What's perhaps most remarkable about the rise of Twitter is the way little the service has evolved from the initial core notion of the 140-character tweet--which is to say, not at all. It is tempting to view overvalued and tweeting as Twitter itself as overhyped and insignificant, and foolish. But there's some technology at work that is sophisticated, supple, and also revolutionary. Appreciating the machinery of Twitter is key to comprehending how an idea so easy changed the way millions of people's existences are advertised by they to the entire world.
How can you look inside a tweet? It is easy; a tweet's structure is a matter of public record. Twitter, as a modern Web company, shows to the world several of the technology it uses, in the type of an application programming interface--an API--which enables external software developers to create tools together with the service, which makes it more extensively used and therefore more precious for everyone.
Exactly the same anatomy is shared by all tweets. To examine the guts of a tweet, you request an "API key" from Twitter, which will be an easy, automated procedure. It is a simplified model of JavaScript called JSON. API essentially means "speaks (and reads) JSON." The language comes in a bundle of which compose a tweet of name/value fields, 31.
You know the way the National Security Agency accumulates "metadata" regarding the phone calls Americans make? Well, that's what these areas are, except instead of metadata about phone calls, this is metadata about tweets. The truth is, those 140 characters are less than 10 percent of all the data you'll find in a tweet item. Twitter's metadata is openly documented by the company, open for perusal by all and accessible to anybody who wants to join an API key.
This metadata contains not only sizable numerals like "25" but also entire new sets of name/value pairs--big odd trees of information. One example is in the "coordinates" part of the tweet. This value contains geographical information--latitude and longitude--in a format called GeoJSON, a dialect that is used to refer to places. This could look complicated at first, but it's actually amazing, since this means that straightforward-to-understand formats like JSON can express some fairly sophisticated notions about the planet. Twitter n't controls GeoJSON; it's a printed, open standard. Twitter has added another discipline, called "place." Places are not only dots on a map but "special, named places." They contain multiple coordinates -- they really define polygons within the top of the earth. A tweet can hence include a really rough outline of certain state. Several tweets can, as a primitive atlas, serve with some digital fiddling. And through some somewhat complicated mathematics, they can disclose how much one tweeter is from another. Tweets also provide a "created_at" field, which signals the exact time where they were posted.

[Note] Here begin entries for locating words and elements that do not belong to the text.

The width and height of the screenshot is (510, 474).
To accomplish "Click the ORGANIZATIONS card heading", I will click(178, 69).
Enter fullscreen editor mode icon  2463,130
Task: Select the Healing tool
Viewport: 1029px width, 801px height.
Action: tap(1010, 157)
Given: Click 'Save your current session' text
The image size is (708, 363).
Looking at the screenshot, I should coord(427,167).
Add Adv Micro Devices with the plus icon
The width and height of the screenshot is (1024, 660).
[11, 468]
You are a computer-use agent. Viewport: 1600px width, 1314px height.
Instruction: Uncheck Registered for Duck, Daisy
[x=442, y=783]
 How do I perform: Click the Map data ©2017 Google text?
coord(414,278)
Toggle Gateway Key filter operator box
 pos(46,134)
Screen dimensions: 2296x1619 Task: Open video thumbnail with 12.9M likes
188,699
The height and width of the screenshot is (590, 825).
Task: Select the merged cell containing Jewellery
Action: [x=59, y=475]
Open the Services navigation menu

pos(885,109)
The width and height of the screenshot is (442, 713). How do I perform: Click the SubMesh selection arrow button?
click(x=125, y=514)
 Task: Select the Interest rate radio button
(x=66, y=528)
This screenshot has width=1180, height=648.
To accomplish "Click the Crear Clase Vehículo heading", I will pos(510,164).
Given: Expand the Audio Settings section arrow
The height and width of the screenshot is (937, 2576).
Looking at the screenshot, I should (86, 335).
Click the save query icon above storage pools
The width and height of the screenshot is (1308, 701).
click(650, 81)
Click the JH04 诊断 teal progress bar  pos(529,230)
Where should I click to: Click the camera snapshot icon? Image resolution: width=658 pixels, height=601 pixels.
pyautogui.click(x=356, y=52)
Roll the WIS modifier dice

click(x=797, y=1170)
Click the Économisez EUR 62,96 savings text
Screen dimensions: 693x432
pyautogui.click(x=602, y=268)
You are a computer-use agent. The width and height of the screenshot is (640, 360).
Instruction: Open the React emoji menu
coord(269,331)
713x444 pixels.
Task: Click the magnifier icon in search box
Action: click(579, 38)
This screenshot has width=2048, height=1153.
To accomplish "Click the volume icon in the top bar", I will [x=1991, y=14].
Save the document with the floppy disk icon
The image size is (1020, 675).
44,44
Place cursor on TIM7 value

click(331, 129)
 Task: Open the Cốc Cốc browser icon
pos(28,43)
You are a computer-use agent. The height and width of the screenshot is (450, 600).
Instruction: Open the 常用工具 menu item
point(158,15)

How can you look inside a tweet? It is easy; a tweet's structure is a matter of public record. Twitter, as a modern Web company, shows to the world several of the technology it uses, in the type of an application programming interface--an API--which enables external software developers to create tools together with the service, which makes it more extensively used and therefore more precious for everyone.
Exactly the same anatomy is shared by all tweets. To examine the guts of a tweet, you request an "API key" from Twitter, which will be an easy, automated procedure. It is a simplified model of JavaScript called JSON. API essentially means "speaks (and reads) JSON." The language comes in a bundle of which compose a tweet of name/value fields, 31.
You know the way the National Security Agency accumulates "metadata" regarding the phone calls Americans make? Well, that's what these areas are, except instead of metadata about phone calls, this is metadata about tweets. The truth is, those 140 characters are less than 10 percent of all the data you'll find in a tweet item. Twitter's metadata is openly documented by the company, open for perusal by all and accessible to anybody who wants to join an API key.
This metadata contains not only sizable numerals like "25" but also entire new sets of name/value pairs--big odd trees of information. One example is in the "coordinates" part of the tweet. This value contains geographical information--latitude and longitude--in a format called GeoJSON, a dialect that is used to refer to places. This could look complicated at first, but it's actually amazing, since this means that straightforward-to-understand formats like JSON can express some fairly sophisticated notions about the planet. Twitter n't controls GeoJSON; it's a printed, open standard. Twitter has added another discipline, called "place." Places are not only dots on a map but "special, named places." They contain multiple coordinates -- they really define polygons within the top of the earth. A tweet can hence include a really rough outline of certain state. Several tweets can, as a primitive atlas, serve with some digital fiddling. And through some somewhat complicated mathematics, they can disclose how much one tweeter is from another. Tweets also provide a "created_at" field, which signals the exact time where they were posted.